— DOCUMENT TEXT —
--- Start ---

Newly established universities compounding Nigeria’s unemployment woes – experts
With many new universities being licensed by the Nigerian Universities Commission (NUC) still using outmoded curricula and offering the same old courses that have failed to lift the country from the abyss of underdevelopment for decades, experts have expressed concern that the nation’s salvation may not be anywhere in sight.
This is as human resources experts have for long continued to lament that Nigeria’s university education system has failed to equip graduates with the right skills suited for today’s challenging work environment and are rather producing graduates that are irrelevant to the developmental needs of the country.
“Today’s organisations hire people to perform specific tasks that help them in achieving their business goals. They don’t want graduates that parade just certificates, but graduates with the right working skills who can contribute to the development of the organisation. They want technical competence; they also want candidates properly equipped with complementary skills such as problem-solving ability, interpersonal skills, effective communication skills (oral and written), reflective and critical thinking ability, organising skills and ability to translate ideas to action,” says a human resources manager in a Lagos-based communications outfit.
“Unfortunately, the average graduate of a Nigerian university lacks most of these skills. That is why you often hear those of us in the employment circles lament that Nigerian graduates are unemployable,” he says.
Henrietta Onwuegbuzie, academic director, Owner-Manager Programme at the Lagos Business School, contends that schools need to develop job creators, not jobseekers.
“In fact, what some schools succeed in doing is to de-programme those who already possess some entrepreneurial drive, moulding them into jobseekers. Recall that the school system in Nigeria was designed to produce civil servants, not entrepreneurs. Yet the society has since changed and the education system needs to adapt and lead the change,” she tells BDSUNDAY.
For a country where graduate unemployment is already considered by many as a big risk factor owing to its high rate, and where employment opportunities are few and far between, analysts have said what Nigeria needs most at this time is technical and entrepreneurial education that will produce job creators instead of jobseekers as is clearly the case now.

--- End ---

— TO-DO LIST —
- A) Rewrite the stretch of the article from "This is as human" through "of the country.", substituting "employment specialists" for "human resources experts".
- B) Retype every one of the rows below exactly as they appear, line for line.

— INFORMATION GIVEN —
--- Start ---

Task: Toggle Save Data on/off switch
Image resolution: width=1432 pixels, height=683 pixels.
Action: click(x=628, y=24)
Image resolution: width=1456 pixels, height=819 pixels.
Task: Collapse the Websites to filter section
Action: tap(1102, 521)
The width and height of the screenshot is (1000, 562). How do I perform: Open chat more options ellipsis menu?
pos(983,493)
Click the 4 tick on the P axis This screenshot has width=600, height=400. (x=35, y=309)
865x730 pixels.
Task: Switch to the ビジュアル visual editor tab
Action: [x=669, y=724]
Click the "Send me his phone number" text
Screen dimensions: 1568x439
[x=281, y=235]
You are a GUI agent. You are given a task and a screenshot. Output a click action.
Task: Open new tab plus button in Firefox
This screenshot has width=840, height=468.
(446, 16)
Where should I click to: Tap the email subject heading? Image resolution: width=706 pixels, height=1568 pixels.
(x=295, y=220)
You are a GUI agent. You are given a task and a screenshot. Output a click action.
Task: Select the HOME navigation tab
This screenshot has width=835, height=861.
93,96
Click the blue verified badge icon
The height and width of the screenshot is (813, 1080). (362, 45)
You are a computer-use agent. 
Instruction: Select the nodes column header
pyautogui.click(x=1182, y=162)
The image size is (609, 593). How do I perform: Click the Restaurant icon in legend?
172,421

--- End ---

— WRITTEN RESPONSES —
- A)
This is as employment specialists have for long continued to lament that Nigeria’s university education system has failed to equip graduates with the right skills suited for today’s challenging work environment and are rather producing graduates that are irrelevant to the developmental needs of the country.

- B)
Task: Toggle Save Data on/off switch
Image resolution: width=1432 pixels, height=683 pixels.
Action: click(x=628, y=24)
Image resolution: width=1456 pixels, height=819 pixels.
Task: Collapse the Websites to filter section
Action: tap(1102, 521)
The width and height of the screenshot is (1000, 562). How do I perform: Open chat more options ellipsis menu?
pos(983,493)
Click the 4 tick on the P axis This screenshot has width=600, height=400. (x=35, y=309)
865x730 pixels.
Task: Switch to the ビジュアル visual editor tab
Action: [x=669, y=724]
Click the "Send me his phone number" text
Screen dimensions: 1568x439
[x=281, y=235]
You are a GUI agent. You are given a task and a screenshot. Output a click action.
Task: Open new tab plus button in Firefox
This screenshot has width=840, height=468.
(446, 16)
Where should I click to: Tap the email subject heading? Image resolution: width=706 pixels, height=1568 pixels.
(x=295, y=220)
You are a GUI agent. You are given a task and a screenshot. Output a click action.
Task: Select the HOME navigation tab
This screenshot has width=835, height=861.
93,96
Click the blue verified badge icon
The height and width of the screenshot is (813, 1080). (362, 45)
You are a computer-use agent. 
Instruction: Select the nodes column header
pyautogui.click(x=1182, y=162)
The image size is (609, 593). How do I perform: Click the Restaurant icon in legend?
172,421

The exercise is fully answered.